"Stop your row in there!" called out Dan Baxter presently. "If you
don't, I'll give you something you won't want."
"How long are you going to keep me here?"
"If you wait long enough you'll find out," was the unsatisfactory
answer.
"It won't do you any good to keep me a prisoner, Dan."
"Won't it? Perhaps you think I'm going to let you go so that you can
get the officers to arrest my father," sneered the younger Baxter.

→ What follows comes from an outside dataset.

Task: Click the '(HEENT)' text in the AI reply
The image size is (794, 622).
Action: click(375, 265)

"They are bound to get him anyway, sooner or later."
"They'll never get him if they don't catch him this week."
"Why? Is he going to leave the country?"
"That's his business, not yours," said Dan Baxter, and walked away.
"It's too bad he turned up as he did," remarked Arnold Baxter, when he
found himself alone with his son. "I thought I'd be safe here until I
could slip over to Boston."
"When does that steamer sail for Cape Town, Africa, dad?"

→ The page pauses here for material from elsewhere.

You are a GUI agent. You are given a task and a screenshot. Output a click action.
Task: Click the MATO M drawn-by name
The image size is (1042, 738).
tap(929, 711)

"Tuesday or Wednesday of next week."
"Then all we can do is to keep Dick Rover a prisoner until that time."
"We can't do it, Dan. As soon as he is reported missing this whole
vicinity will be searched."
"Do you think they'll find this cottage?"
"Perhaps, although so far I have not been disturbed."
"Tom and Sam Rover came pretty close to locating you, didn't they?"
"They came within half a mile of the spot. But I gave them the slip."
"I wish I could square up with all of the Rovers," went on Dan Baxter
savagely. "They have caused me no end of trouble."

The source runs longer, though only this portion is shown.